May 18, 2007 — One of the most mysterious, fragile and increasingly important ecosystems on Earth may finally be visited by scientists, thanks to a new National Academies of Science (NAS) report.
Scientists from several countries including the United States have long desired to drill through the thick ice and into Antarctica's 100-mile-long Lake Vostok and find out the secrets of what might live there in the most isolated ecosystem on the planet.
But recent discoveries suggest it could also reveal clues to how sea levels might change with global warming and even serve as a dry run for someday drilling into the ice-covered seas of Jupiter's moon Europa.

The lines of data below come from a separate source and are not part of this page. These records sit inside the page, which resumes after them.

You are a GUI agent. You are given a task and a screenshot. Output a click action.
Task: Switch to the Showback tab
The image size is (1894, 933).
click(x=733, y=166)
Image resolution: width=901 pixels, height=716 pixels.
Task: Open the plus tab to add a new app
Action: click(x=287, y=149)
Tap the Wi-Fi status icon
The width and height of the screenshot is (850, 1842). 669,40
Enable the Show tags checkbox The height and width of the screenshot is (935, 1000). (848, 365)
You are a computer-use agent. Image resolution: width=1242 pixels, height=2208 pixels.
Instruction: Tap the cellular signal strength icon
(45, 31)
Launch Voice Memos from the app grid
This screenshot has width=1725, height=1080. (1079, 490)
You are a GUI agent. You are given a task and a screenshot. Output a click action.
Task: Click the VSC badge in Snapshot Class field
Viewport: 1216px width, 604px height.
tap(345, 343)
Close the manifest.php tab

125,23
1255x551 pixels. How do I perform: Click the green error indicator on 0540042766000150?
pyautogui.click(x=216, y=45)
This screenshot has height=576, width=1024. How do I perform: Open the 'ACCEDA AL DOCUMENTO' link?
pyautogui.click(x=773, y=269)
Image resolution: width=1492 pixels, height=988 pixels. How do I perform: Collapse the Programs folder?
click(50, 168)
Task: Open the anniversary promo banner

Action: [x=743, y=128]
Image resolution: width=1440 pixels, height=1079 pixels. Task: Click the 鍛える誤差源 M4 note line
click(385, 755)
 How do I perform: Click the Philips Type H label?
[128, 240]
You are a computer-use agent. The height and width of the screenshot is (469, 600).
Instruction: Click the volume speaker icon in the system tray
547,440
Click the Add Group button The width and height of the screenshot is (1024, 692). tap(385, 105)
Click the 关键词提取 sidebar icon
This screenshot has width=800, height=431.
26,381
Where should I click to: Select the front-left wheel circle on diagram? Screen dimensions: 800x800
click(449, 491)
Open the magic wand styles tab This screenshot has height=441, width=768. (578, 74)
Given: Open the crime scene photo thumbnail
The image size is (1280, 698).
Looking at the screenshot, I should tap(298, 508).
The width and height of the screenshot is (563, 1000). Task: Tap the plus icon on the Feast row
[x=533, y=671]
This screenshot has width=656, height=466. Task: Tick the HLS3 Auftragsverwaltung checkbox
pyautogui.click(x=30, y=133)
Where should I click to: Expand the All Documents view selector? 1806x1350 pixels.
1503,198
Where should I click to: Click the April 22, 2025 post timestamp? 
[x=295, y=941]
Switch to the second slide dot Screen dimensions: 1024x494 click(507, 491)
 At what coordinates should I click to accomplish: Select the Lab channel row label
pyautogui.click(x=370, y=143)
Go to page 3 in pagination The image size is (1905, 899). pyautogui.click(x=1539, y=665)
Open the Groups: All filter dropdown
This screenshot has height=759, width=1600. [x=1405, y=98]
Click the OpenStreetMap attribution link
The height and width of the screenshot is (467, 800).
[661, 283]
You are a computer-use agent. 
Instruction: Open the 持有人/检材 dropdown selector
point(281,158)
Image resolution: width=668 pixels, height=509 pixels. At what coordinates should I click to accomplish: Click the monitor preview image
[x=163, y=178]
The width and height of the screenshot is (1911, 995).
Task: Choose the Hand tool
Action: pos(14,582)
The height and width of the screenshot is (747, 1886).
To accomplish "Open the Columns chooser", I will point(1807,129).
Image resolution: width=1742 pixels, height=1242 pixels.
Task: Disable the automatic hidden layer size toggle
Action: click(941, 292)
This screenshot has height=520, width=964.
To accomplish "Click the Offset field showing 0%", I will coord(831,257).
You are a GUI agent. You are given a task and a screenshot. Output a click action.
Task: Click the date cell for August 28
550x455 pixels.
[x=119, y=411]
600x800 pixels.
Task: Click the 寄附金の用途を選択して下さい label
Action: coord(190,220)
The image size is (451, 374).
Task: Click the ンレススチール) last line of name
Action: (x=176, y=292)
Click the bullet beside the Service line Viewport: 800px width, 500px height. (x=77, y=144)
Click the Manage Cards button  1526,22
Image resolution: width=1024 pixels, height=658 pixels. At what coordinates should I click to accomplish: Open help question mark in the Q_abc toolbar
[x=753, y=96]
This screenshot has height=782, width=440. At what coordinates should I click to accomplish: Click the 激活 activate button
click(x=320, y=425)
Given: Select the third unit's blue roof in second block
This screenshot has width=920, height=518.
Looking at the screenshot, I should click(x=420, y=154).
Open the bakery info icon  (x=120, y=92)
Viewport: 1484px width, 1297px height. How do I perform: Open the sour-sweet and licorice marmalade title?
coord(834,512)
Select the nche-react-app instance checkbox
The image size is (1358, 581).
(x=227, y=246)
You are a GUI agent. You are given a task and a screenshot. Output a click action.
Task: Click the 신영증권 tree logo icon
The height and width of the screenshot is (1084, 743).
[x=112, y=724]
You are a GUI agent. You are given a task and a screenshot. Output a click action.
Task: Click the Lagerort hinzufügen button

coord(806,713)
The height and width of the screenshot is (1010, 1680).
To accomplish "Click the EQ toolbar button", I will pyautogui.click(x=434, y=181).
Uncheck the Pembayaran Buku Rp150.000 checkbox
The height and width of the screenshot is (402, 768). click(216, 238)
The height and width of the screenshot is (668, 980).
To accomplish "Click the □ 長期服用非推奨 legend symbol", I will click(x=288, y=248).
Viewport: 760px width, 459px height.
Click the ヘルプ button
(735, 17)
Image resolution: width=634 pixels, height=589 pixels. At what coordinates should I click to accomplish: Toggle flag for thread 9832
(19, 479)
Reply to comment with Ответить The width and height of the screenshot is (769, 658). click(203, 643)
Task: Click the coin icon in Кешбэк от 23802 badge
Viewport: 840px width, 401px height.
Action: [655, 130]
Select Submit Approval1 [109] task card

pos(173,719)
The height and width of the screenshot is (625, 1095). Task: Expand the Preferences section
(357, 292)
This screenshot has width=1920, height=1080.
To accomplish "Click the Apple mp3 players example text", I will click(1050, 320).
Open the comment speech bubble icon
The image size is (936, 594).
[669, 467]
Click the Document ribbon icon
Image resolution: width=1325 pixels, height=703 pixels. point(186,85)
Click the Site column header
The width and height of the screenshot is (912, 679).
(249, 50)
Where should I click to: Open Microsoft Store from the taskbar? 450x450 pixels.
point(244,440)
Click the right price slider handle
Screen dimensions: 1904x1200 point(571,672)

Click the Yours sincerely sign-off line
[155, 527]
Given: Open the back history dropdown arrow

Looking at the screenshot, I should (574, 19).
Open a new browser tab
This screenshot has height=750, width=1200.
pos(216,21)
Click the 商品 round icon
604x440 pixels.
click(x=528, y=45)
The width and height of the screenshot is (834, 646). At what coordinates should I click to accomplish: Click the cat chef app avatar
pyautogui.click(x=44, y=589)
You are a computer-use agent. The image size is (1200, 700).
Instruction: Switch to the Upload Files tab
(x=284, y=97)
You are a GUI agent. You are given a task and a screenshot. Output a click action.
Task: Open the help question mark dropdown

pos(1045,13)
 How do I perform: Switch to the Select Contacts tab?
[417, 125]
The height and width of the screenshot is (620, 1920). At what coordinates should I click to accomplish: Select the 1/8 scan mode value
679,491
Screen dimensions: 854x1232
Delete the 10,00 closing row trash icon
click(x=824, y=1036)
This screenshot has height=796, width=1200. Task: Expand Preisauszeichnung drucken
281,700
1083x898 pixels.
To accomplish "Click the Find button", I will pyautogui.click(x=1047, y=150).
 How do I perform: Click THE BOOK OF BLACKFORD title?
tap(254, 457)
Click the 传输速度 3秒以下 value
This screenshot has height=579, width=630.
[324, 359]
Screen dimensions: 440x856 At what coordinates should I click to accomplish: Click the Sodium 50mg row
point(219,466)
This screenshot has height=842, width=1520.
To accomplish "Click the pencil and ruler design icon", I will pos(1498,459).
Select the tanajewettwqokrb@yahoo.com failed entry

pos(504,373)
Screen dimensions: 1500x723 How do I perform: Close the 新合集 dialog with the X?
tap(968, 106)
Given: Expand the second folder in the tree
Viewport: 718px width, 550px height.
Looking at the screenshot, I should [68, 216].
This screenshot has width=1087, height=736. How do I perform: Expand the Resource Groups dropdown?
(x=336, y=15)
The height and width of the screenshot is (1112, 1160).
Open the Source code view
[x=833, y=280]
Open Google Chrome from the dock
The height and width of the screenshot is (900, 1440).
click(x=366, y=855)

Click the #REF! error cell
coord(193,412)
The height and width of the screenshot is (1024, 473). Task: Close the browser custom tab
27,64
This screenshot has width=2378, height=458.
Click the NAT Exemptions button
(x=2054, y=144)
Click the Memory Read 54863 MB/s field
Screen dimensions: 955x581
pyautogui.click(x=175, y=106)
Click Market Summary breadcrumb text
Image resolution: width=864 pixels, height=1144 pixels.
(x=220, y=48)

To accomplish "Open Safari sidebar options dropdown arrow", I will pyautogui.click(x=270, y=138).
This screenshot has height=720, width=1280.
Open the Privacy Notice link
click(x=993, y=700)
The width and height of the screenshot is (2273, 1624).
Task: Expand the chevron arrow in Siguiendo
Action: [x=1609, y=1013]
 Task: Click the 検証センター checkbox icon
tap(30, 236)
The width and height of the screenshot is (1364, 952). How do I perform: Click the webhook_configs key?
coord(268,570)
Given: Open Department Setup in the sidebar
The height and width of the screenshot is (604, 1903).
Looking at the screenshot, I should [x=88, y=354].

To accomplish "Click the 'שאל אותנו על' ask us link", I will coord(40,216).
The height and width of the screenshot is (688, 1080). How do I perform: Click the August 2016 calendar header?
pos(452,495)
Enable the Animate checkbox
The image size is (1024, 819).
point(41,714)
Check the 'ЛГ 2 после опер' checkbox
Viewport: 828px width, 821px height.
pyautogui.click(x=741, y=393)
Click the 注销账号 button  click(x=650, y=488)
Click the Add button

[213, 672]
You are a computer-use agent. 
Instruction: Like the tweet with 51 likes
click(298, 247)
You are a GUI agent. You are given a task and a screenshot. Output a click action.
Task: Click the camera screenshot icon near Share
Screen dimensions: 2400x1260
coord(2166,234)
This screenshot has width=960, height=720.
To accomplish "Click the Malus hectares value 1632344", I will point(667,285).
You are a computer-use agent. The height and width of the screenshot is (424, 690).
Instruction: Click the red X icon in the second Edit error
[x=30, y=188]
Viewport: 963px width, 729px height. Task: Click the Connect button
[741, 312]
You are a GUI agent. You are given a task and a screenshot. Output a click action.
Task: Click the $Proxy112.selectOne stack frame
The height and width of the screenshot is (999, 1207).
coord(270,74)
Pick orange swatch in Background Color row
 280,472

The trouble is that drilling through the ice into Vostok and more than 140 smaller subglacial lakes is no easy task — it carries the risk of contaminating or otherwise damaging pristine environments. So exactly how to responsibly study the lakes has been a matter of controversy among scientists.
"No lake has been penetrated yet," said Mahlon "Chuck" Kennicutt at Texas A&M University, one of the top U.S. scientists working on the matter. The reason is that scientists wanted to be certain they had independent review and approval for such delicate work by the broader scientific community, he said.
That approval came in the form of the just-released NAS report, entitled "Exploration of Antarctic Subglacial Aquatic Environments: Environmental and Scientific Stewardship."
"I think this will open the door to proposing drilling into sub-ice environments," Kennicutt told Discovery News.
The report comes not a moment too soon. In the past couple of years there has been a sea change in how scientists think about Vostok and its sub-glacial brethren.
Recent studies on changing elevations of the surface ice in and around the lakes have revealed that Vostok is not as isolated as once thought. Instead, it and the other lakes are tied to an enormous network of subglacial waterways that can push the surface ice up and down. That action may have created huge outbursts of water in coastal areas in the not-too-distant past.
And since Antarctica holds the world's largest reserve of fresh water, knowing more about the workings of that subglacial hydrological system is critical for understanding how it might respond to global warming.
"Suddenly the lakes are important on a much larger scale," said Robin Bell, a subglacial lake researcher at Lamont-Doherty Earth Observatory of Columbia University in New York. "Used to be (Vostok) was just a novelty. Over the last decade it's become important for our planet."
Russian researchers are moving ahead with plans to penetrate Lake Vostok, said Kennicutt, and a team of scientists from the U.K. is getting closer to doing so at Lake Ellsworth.
"Other countries are doing their own things," said Kennicutt. "We hope (the NAS report) will set a standard."